• [Required actions]
a – Translate this sentence from the case summary below into Spanish: "The applicant had been apprehended on site and was subsequently charged with arson and attempted murder."
b – According to the case summary below, on what date was the bill of indictment lodged with the Koszalin Regional Court?
c – Using the case summary below, explain why the Koszalin Regional Court considered it necessary to keep the applicant in detention on remand.

• [Source]
The facts of the case, as submitted by the applicant, may be summarised as follows.
On 12 April 2015 the applicant was arrested by the police, on suspicion of setting fire to a house belonging to his partner ’ s parents. It was alleged that, the day before, after consuming a large quantity of alcohol, the applicant had argued with his girlfriend, with whom he lived at the time. He had become agitated because she had refused to sleep in the same room with him. He had threatened his girlfriend and her parents, saying that they would regret that moment. His girlfriend ’ s mother had allegedly encouraged her daughter to sleep with the applicant in order to end the argument. After that, the applicant had allegedly ignited the bedsheets with an unknown substance, had jumped out of the window and had gone to his neighbour ’ s house to continue drinking. Upon entering his neighbour ’ s house he had immediately said what he had just done and the neighbour had alerted the family about the fire, which was extinguished by firemen.
The applicant had been apprehended on site and was subsequently charged with arson and attempted murder. The case was joined with an investigation into the applicant driving a car under the influence of alcohol two months earlier. On 14 April 2015 the Koszalin District Court ( Sąd Rejonowy ) placed the applicant in detention on remand for three months. The court reasoned that there was a high suspicion of the applicant ’ s guilt and, in the light of a potentially lengthy prison sentence being imposed, it was possible that the applicant might attempt to obstruct proceedings.
The detention on remand had subsequently been extended every three months by the Koszalin Regional Court ( Sąd Okręgowy ). On 10 February 2016 the court dismissed an interlocutory appeal ( zażalenie ) lodged by the applicant ’ s lawyer. When extending the detention on remand, the court relied on the fact that the applicant was in a relationship with one of the victims, knew her family and thus could have attempted to influence their testimonies had he been set free. Moreover, the court referred to the fact that the applicant had failed to appear for questioning in the case concerning him driving under the influence of alcohol, which further substantiated the risk of obstruction of justice.
The bill of indictment was lodged by the Koszalin District Prosecutor ( Prokurator Rejonowy ) on 21 March 2016 with the Koszalin Regional Court. The applicant was charged with arson and attempted murder. The bill of indictment also contained charges of an assault on a public official (police officer), obstruction of an official activity and criminal threats. The latter charges were apparently heard in a separate set of proceedings, whose outcome is unknown.

• [Supplied data]
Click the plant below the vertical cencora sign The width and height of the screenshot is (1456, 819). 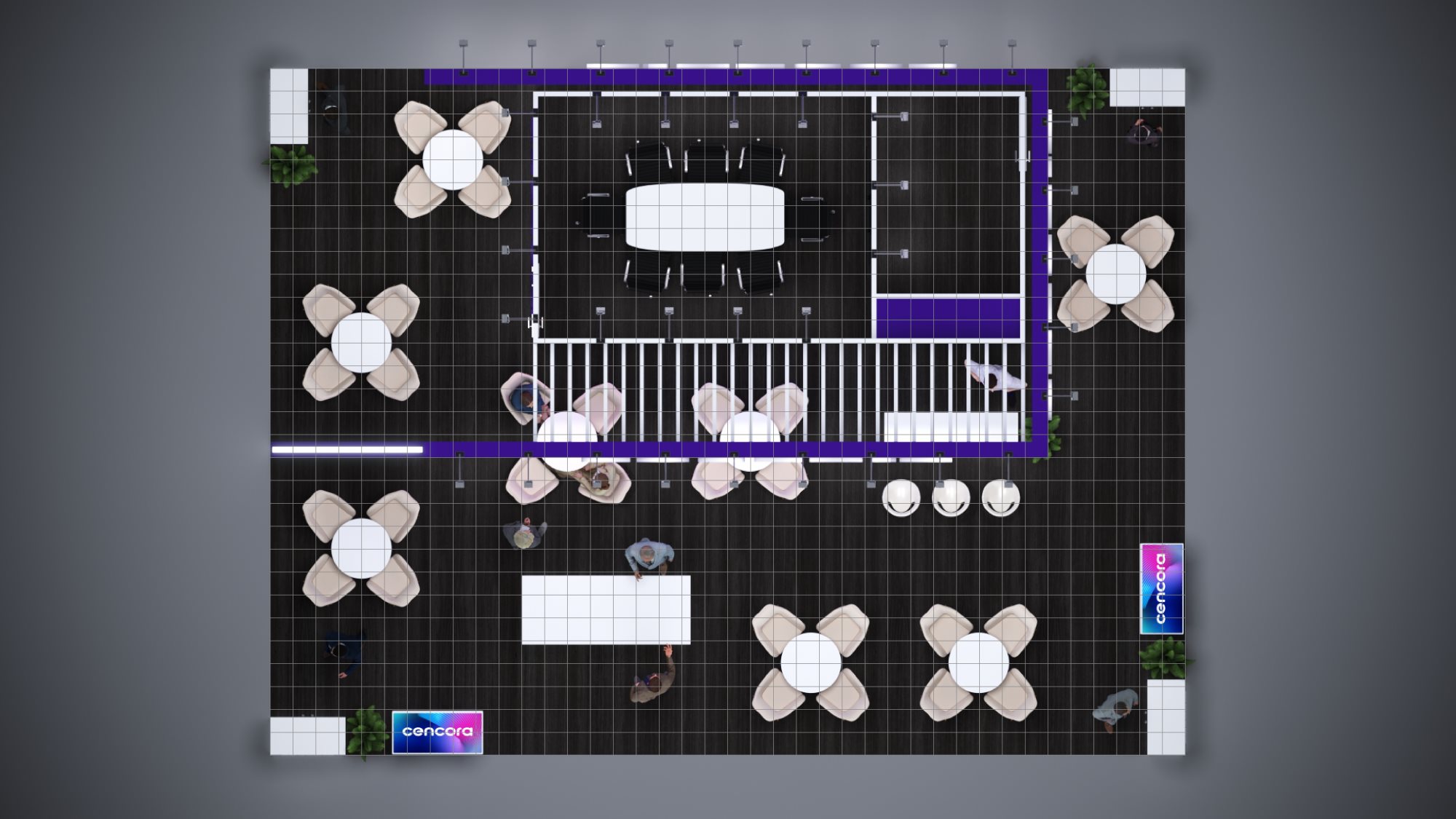(x=1165, y=657)
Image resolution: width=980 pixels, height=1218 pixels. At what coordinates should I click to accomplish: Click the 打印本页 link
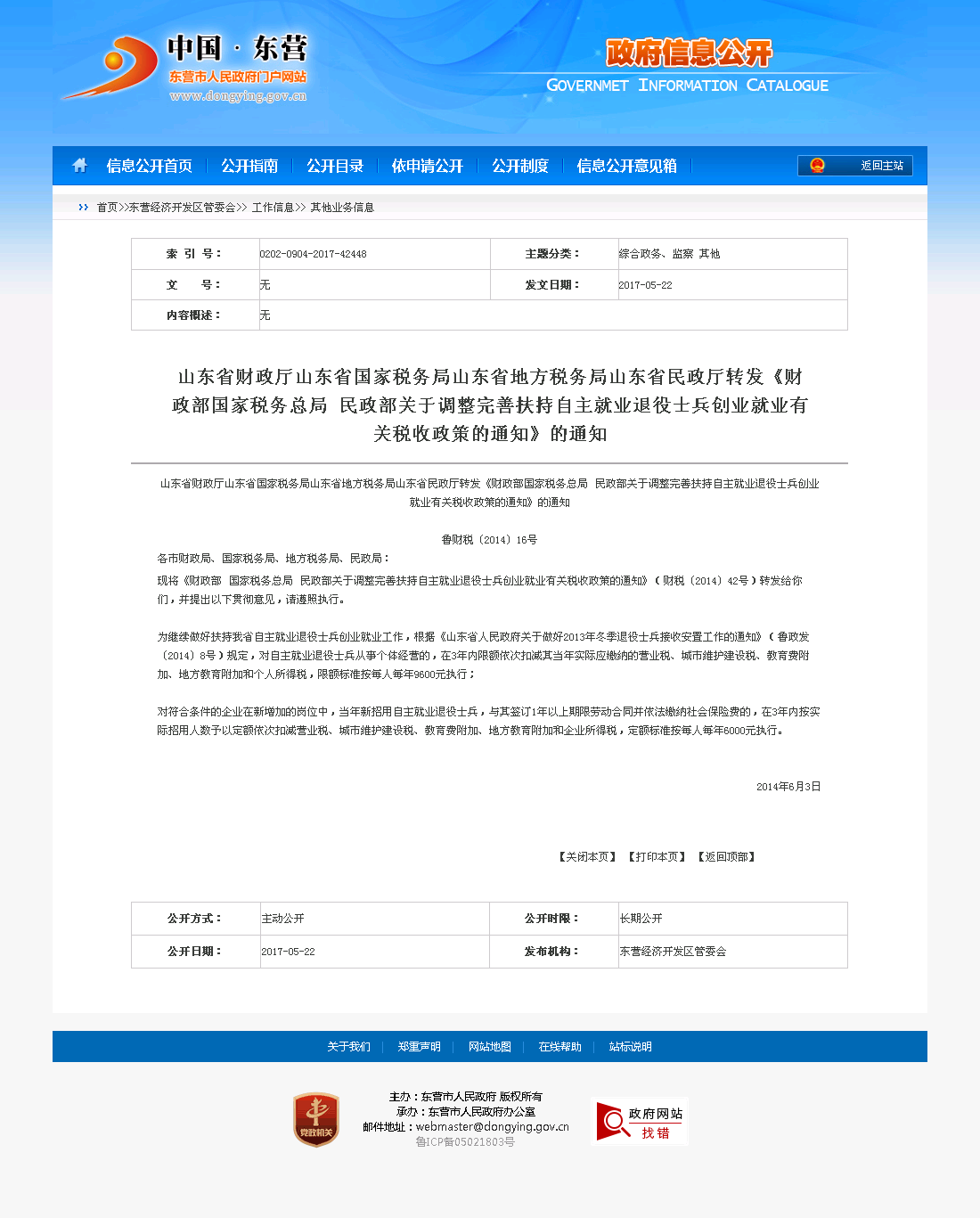tap(657, 857)
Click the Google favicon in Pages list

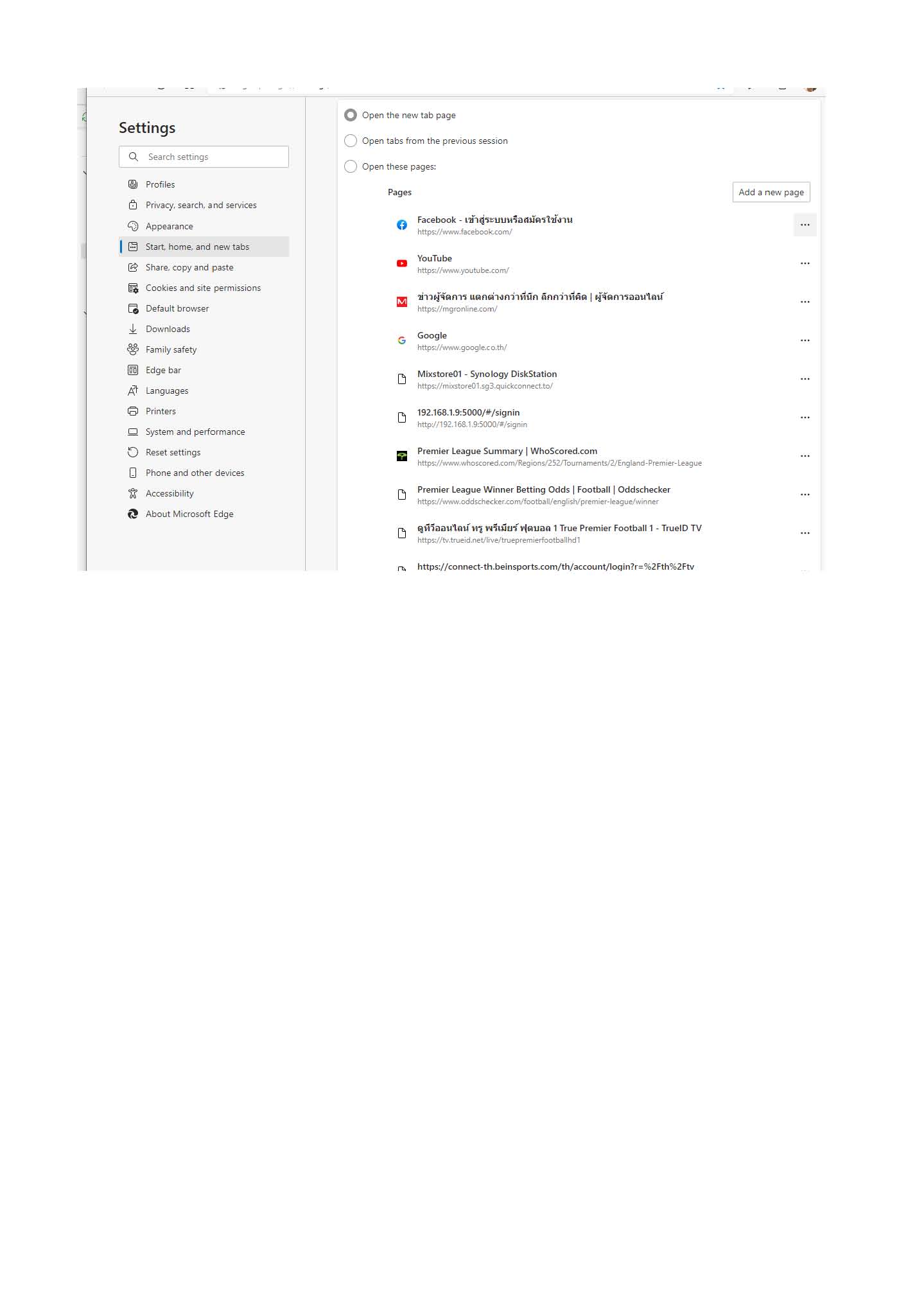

• [Written answers]
a – El demandante había sido detenido en el lugar de los hechos y posteriormente fue acusado de incendio provocado y tentativa de asesinato.

b – 21 March 2016.

c – The applicant was in a relationship with one of the victims and knew her family, so if released he could have tried to influence their testimonies. He had also failed to appear for questioning in the case about his driving under the influence of alcohol, which the court saw as further evidence of a risk of obstruction of justice.